Return the full set of records, matching them character for character.

Source records
*** Begin section ***
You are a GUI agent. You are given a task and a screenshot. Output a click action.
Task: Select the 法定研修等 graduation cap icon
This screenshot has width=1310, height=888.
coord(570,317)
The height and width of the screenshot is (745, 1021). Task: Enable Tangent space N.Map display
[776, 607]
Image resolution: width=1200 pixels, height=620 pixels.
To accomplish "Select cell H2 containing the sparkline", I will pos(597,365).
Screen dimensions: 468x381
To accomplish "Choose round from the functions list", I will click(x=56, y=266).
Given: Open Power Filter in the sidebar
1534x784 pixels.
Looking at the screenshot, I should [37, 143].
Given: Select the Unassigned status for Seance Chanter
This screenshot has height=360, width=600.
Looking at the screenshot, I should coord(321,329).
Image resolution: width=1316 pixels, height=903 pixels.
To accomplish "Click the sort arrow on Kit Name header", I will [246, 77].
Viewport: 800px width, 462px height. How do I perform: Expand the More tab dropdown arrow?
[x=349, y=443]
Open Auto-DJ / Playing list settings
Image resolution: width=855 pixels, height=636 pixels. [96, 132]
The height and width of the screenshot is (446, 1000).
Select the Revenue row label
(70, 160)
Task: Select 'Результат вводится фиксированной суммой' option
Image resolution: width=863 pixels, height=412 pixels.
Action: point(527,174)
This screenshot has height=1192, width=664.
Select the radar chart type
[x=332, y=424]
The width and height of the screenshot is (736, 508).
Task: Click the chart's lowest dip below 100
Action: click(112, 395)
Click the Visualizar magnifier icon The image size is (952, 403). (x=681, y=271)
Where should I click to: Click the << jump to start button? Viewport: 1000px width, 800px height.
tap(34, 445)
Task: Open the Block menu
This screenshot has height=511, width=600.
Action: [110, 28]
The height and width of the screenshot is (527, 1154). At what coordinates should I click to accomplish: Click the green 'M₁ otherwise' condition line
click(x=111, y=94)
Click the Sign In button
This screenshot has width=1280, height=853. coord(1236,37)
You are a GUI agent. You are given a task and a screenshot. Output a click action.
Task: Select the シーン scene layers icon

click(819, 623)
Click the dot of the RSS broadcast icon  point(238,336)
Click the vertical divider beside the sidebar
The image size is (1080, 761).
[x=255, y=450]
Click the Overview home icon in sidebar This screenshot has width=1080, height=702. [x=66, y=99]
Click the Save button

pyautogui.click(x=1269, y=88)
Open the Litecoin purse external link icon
*** End section ***
• **Worked solution**:
You are a GUI agent. You are given a task and a screenshot. Output a click action.
Task: Select the 法定研修等 graduation cap icon
This screenshot has width=1310, height=888.
coord(570,317)
The height and width of the screenshot is (745, 1021). Task: Enable Tangent space N.Map display
[776, 607]
Image resolution: width=1200 pixels, height=620 pixels.
To accomplish "Select cell H2 containing the sparkline", I will pos(597,365).
Screen dimensions: 468x381
To accomplish "Choose round from the functions list", I will click(x=56, y=266).
Given: Open Power Filter in the sidebar
1534x784 pixels.
Looking at the screenshot, I should [37, 143].
Given: Select the Unassigned status for Seance Chanter
This screenshot has height=360, width=600.
Looking at the screenshot, I should coord(321,329).
Image resolution: width=1316 pixels, height=903 pixels.
To accomplish "Click the sort arrow on Kit Name header", I will [246, 77].
Viewport: 800px width, 462px height. How do I perform: Expand the More tab dropdown arrow?
[x=349, y=443]
Open Auto-DJ / Playing list settings
Image resolution: width=855 pixels, height=636 pixels. [96, 132]
The height and width of the screenshot is (446, 1000).
Select the Revenue row label
(70, 160)
Task: Select 'Результат вводится фиксированной суммой' option
Image resolution: width=863 pixels, height=412 pixels.
Action: point(527,174)
This screenshot has height=1192, width=664.
Select the radar chart type
[x=332, y=424]
The width and height of the screenshot is (736, 508).
Task: Click the chart's lowest dip below 100
Action: click(112, 395)
Click the Visualizar magnifier icon The image size is (952, 403). (x=681, y=271)
Where should I click to: Click the << jump to start button? Viewport: 1000px width, 800px height.
tap(34, 445)
Task: Open the Block menu
This screenshot has height=511, width=600.
Action: [110, 28]
The height and width of the screenshot is (527, 1154). At what coordinates should I click to accomplish: Click the green 'M₁ otherwise' condition line
click(x=111, y=94)
Click the Sign In button
This screenshot has width=1280, height=853. coord(1236,37)
You are a GUI agent. You are given a task and a screenshot. Output a click action.
Task: Select the シーン scene layers icon

click(819, 623)
Click the dot of the RSS broadcast icon  point(238,336)
Click the vertical divider beside the sidebar
The image size is (1080, 761).
[x=255, y=450]
Click the Overview home icon in sidebar This screenshot has width=1080, height=702. [x=66, y=99]
Click the Save button

pyautogui.click(x=1269, y=88)
Open the Litecoin purse external link icon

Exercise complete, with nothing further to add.